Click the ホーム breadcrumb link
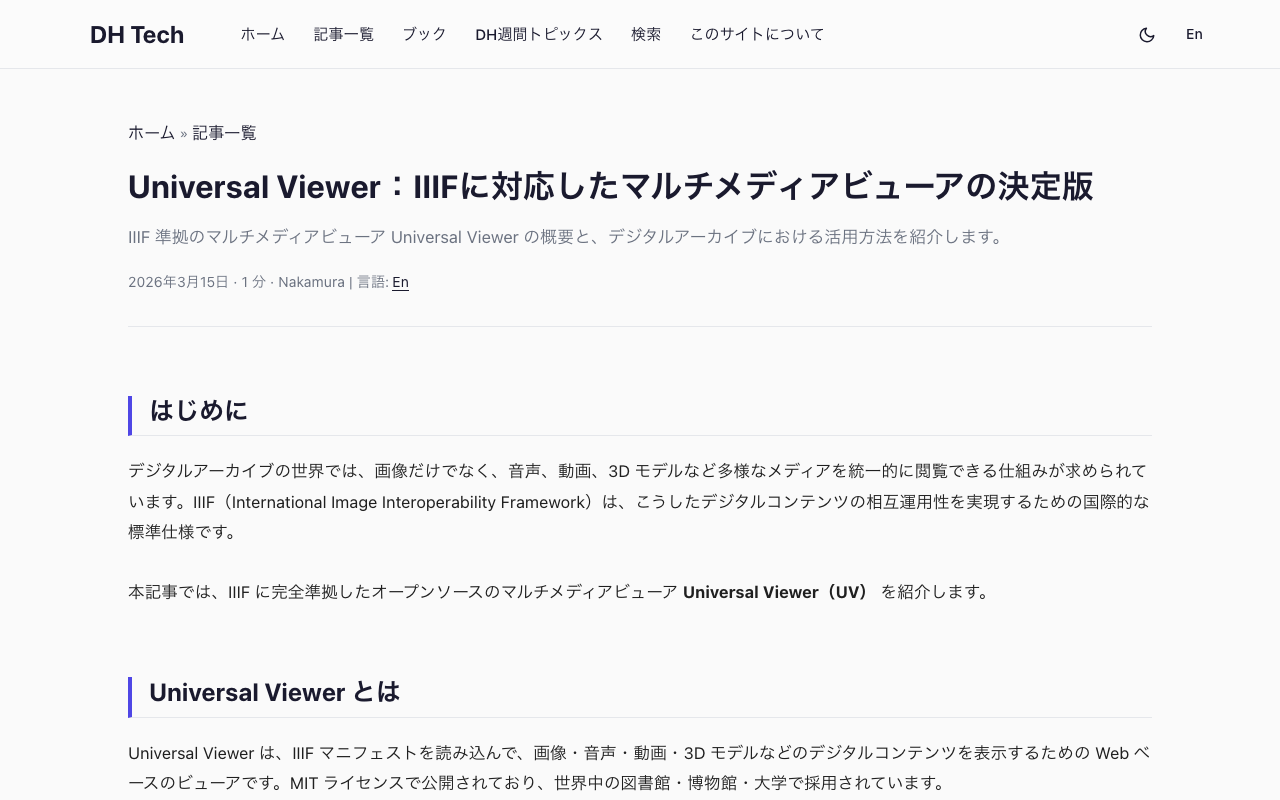Screen dimensions: 1280x800 click(x=152, y=132)
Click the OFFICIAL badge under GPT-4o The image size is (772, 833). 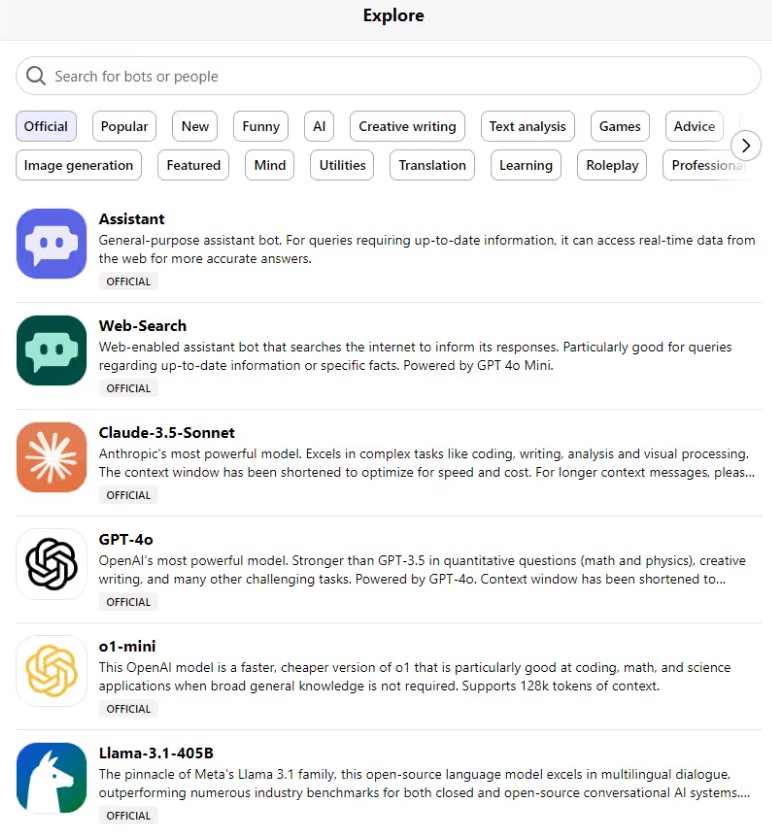click(x=128, y=602)
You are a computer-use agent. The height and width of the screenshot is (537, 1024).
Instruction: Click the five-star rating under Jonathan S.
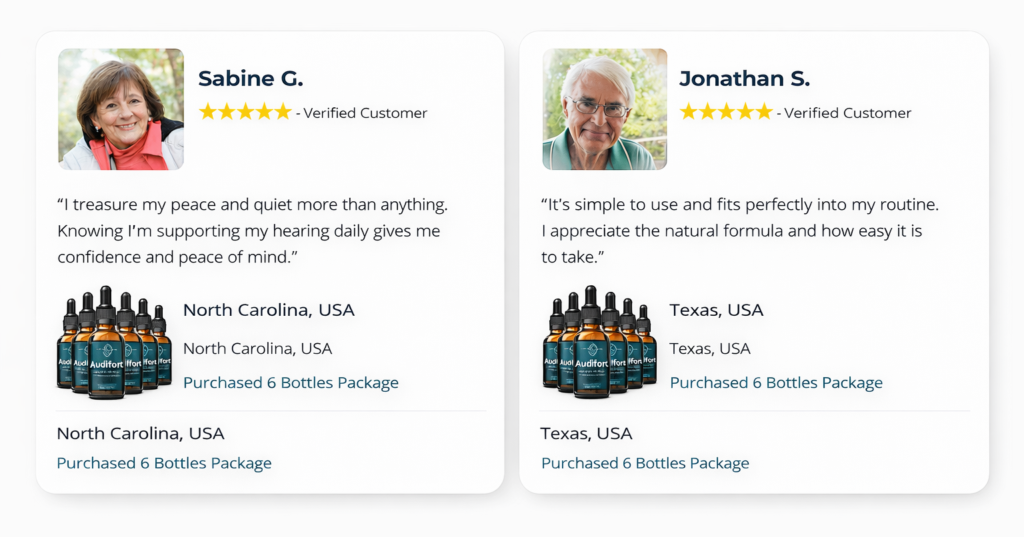pos(726,112)
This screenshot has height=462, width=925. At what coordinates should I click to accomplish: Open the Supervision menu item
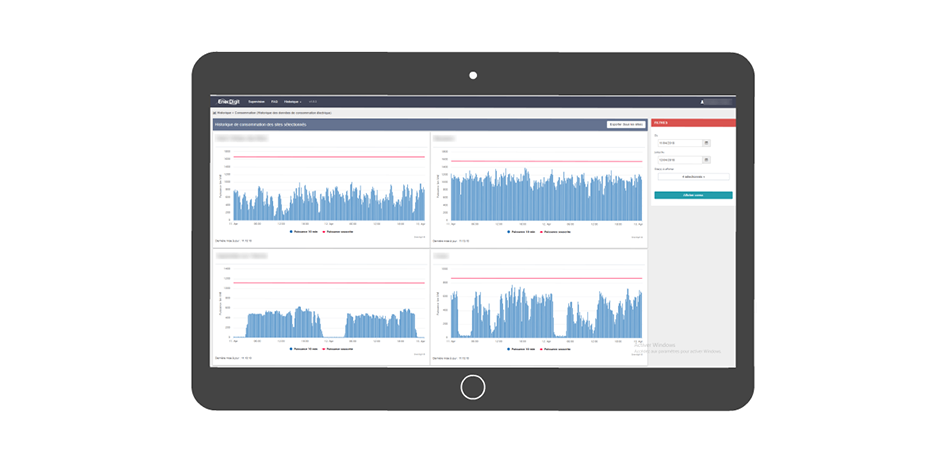tap(256, 101)
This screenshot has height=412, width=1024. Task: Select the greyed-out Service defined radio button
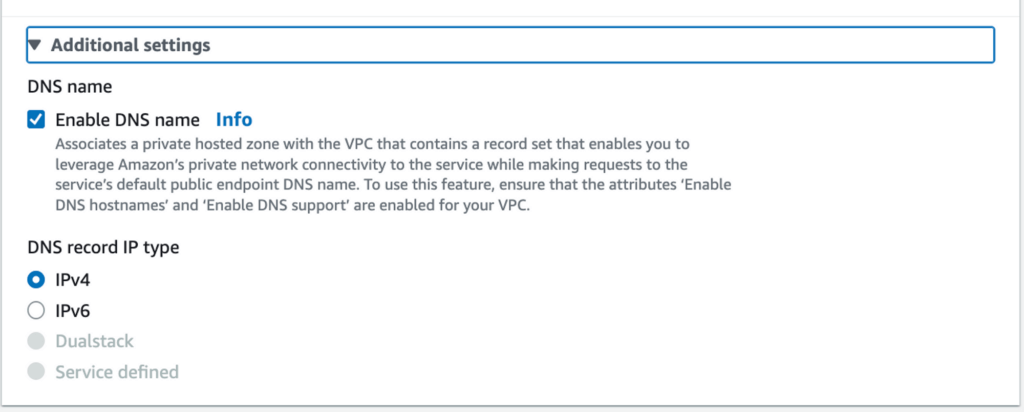(36, 372)
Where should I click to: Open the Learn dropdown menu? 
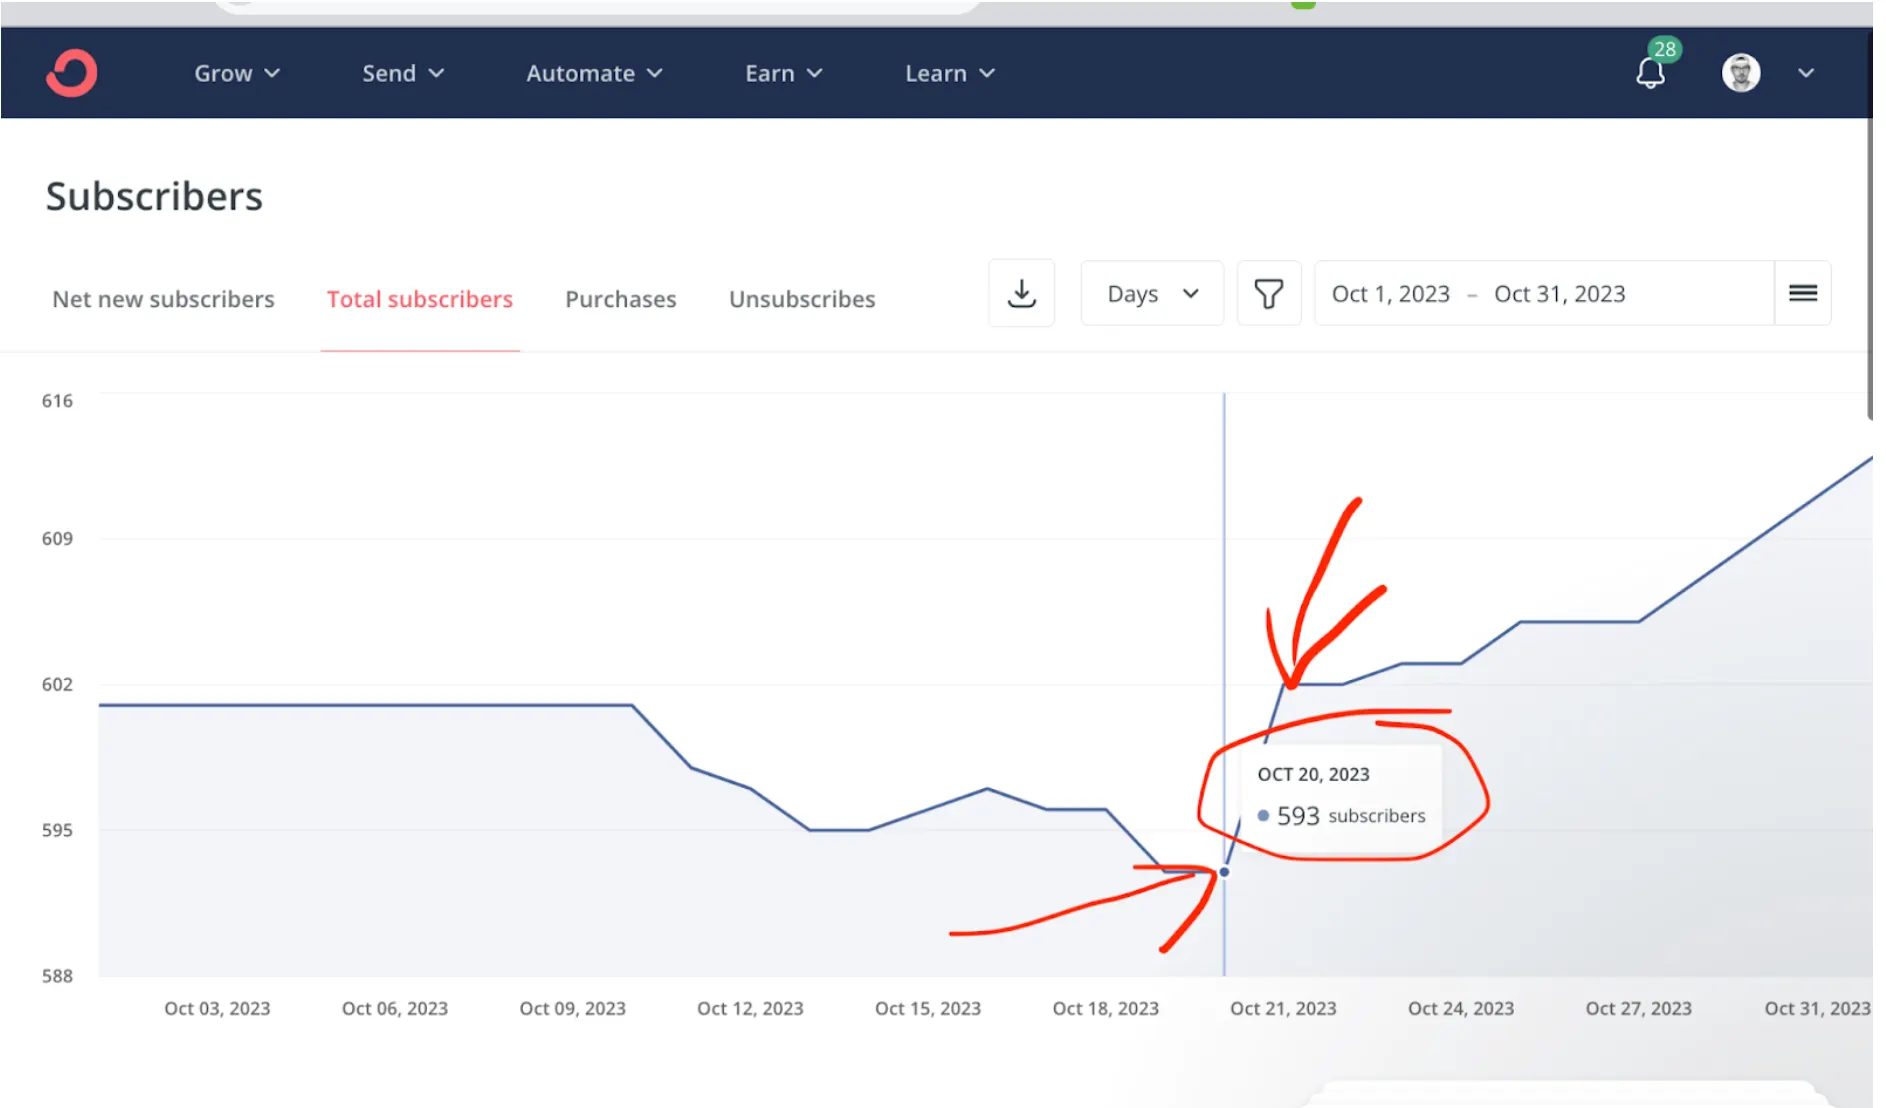click(949, 73)

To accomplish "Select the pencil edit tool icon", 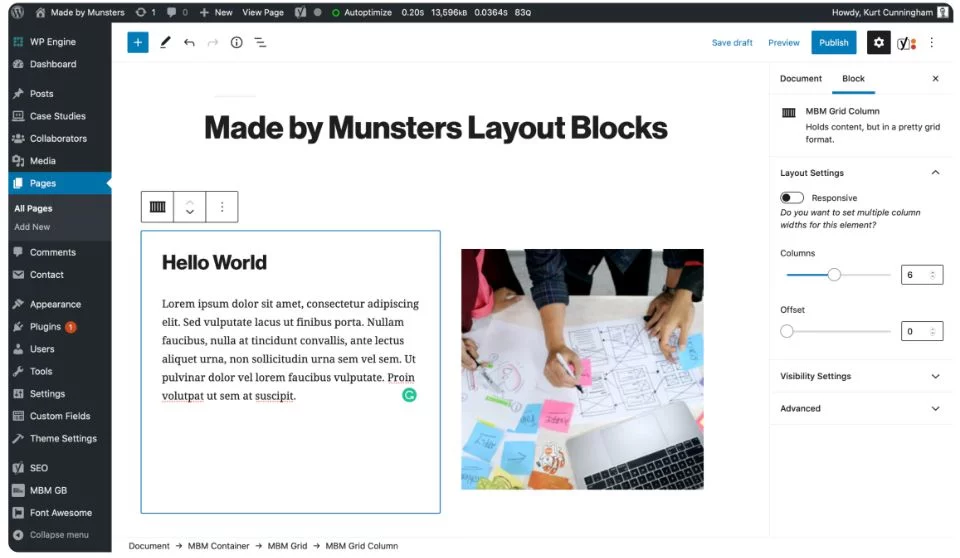I will coord(165,42).
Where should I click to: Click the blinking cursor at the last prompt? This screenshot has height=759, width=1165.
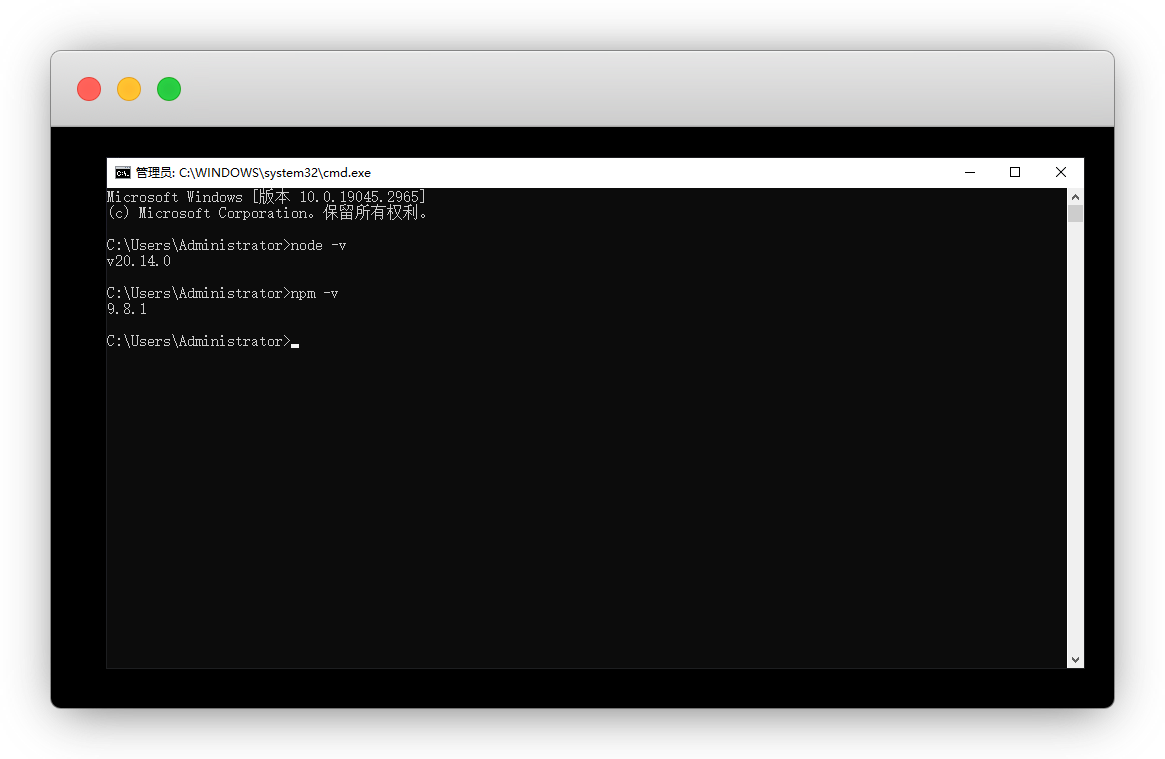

Set exercise :: In the entries from the line containing "This screenshot has height=412, width=1024." through the line containing "click(949, 73)", change "greyed-out" to "grayed-out" and reproduce those lines otherwise unaltered, omitting the pictures.

Exercise response ::
This screenshot has height=412, width=1024. Task: Select the grayed-out Service defined radio button
(36, 372)
Where should I click to: Open the Learn dropdown menu? 
click(949, 73)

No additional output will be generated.